With the proliferation of social media, stock images are being shoved in our faces more than ever before. Spend any time on Twitter these days and you’ll see hundreds. “Oh, let me reinforce this point with a nice illustrative image.” It’s effective to use a photo or illustration in this way, but the images used are so cliched and cheesy, it’s enough to force us all to an internet-free island in the Outer Hebrides.
And then there are the company websites with the business meetings photos. They’re all good quality, well-lit shots, but oh boy; the subjects are so perfect, so politically correct – all new suits and bright white teeth. Come on get real, it’s obvious that the happy, flawless and attractive ensemble are not from your organisation. We all know it’s bloody stock.
So, what’s the alternative? Original photography is always the best option, but that needs to be left to the professionals, which takes time, planning and investment – ruling it out for many. Google images? Most credible organisations thankfully realise that they can’t just grab anything they fancy and that they need to use licensed or free from copyright images. So that usually leaves the stock library option. The problem with that is that the libraries all seem to be competing against each other for the cheesiest, most obvious, and staged shots in existence.
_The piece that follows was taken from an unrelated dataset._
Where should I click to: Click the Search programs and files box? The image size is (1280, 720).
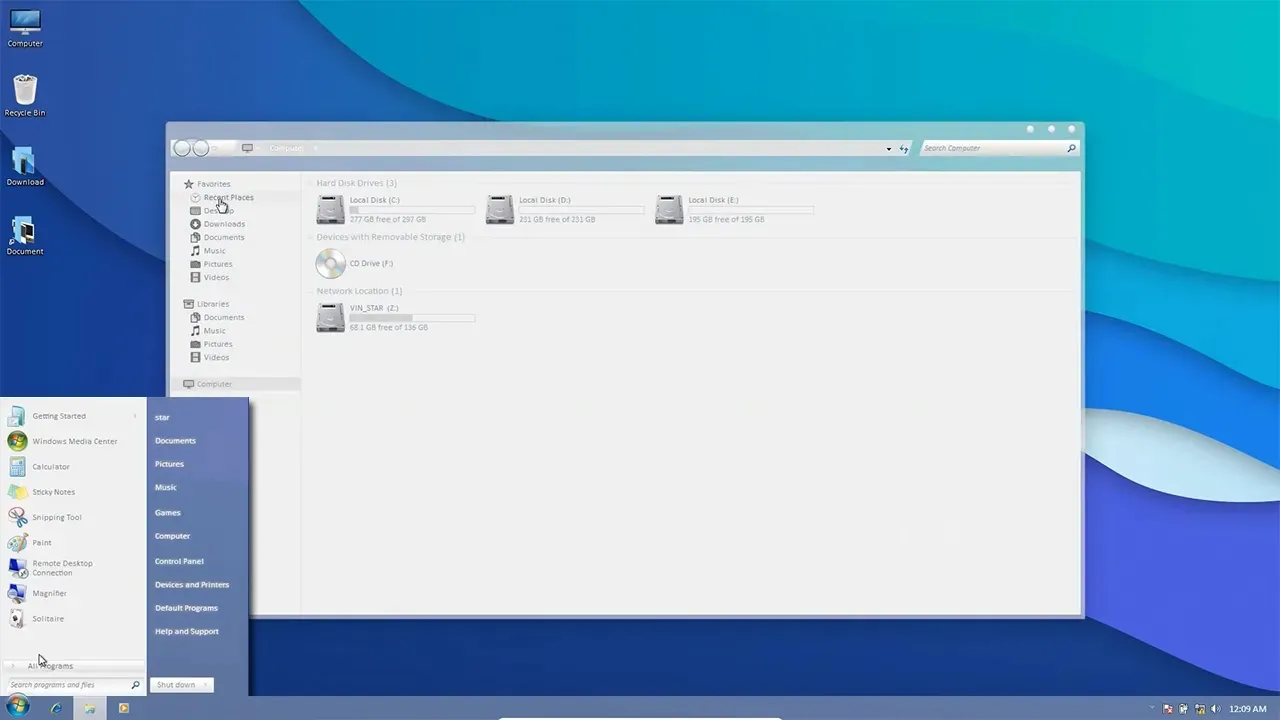[68, 685]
If you’ve ever watched ‘Homes Under the Hammer’ (who hasn’t?), you’ll not only be curious as to why the chirpy presenting duo of Lucy and Martin were joined by ex-footballer Dion Dublin, but you’ll be aware of the incidental music used throughout the show. If the featured property had a green entrance door, you could bet your ass they’d play “Green Door” by Shakey; or perhaps Martin would mention that the property owner worked in a cycle shop and you’d be subjected to a few bars of Queen’s “Bicycle”.
Well, most stock imagery is like that. It’s obvious, it’s corny, it’s trite, it’s annoying, it’s worse than the songs played in Homes Under the Hammer.
Let’s also remember the other scourge of websites, brochures and social sites – the stock illustration. Sometimes it’s a drawing, often with arrows and question marks, sometimes a combination of image and illustration. You’ll have no doubt seen the one with a light bulb coming out of someone’s head, usually used to denote that article is about producing good ideas. Good God, spare us.
Better pause for a confession here, because we use stock shots all the time too, in fact, I think one of us even used the lightbulb one (hopefully ironically). But unless you have a bank of images that you’ve taken yourself, or pay through the nose for image rights on non-stock imagery, you pretty much have to.
When there’s budget, we’ll always hire a photographer – a website or brochure that uses its own people in the shots are head and shoulders (geddit?) above the alternative. When we do need to use stock, we trawl through twenty-nine pages of images to find that gem in the rough. It’s also best not to search for the obvious keywords, thinking outside the box helps definitely helps.
Most of all, we’d love to see image banks up their game. The main problem is that they’re not interested in more niche shots, they are (if you’ll pardon the pun), what the Stock, Aitken and Waterman used to be of the music world. Never mind what’s artistic and tasteful, does it sell?
There are thousands of great photographers out there, in fact, we know some that often get knocked back when submitting shots to the image libraries; probably because they aren’t bog standard enough. So please libraries, start accepting images that are a little bit different from the norm. It doesn’t have to be super-arty or abstract, just less bloody cheese, please.
Maybe image banks and libraries could also look at how they categorise their images. With results so literal and obvious, there’s never a suggestion of something out of the ordinary. Search for “business meeting” in Shutterstock, sit back and laugh.
However, the blame for the tasteless use of stock imagery has to lay at the user’s door. Let us all think twice before we choose the obvious. Look elsewhere, be more discerning, find some originals, press the client (or themselves) for more budget.
This doesn’t exonerate the image libraries, of course, so come on guys, mix it up, get some realism in there, give us something alternative, throw in some wildcards. Be different sometimes.
Here’s to a less stock future – but we won’t hold our breaths.
PS. If anyone knows the rationale behind Dion Dublin joining ‘Homes Under the Hammer’, please write in.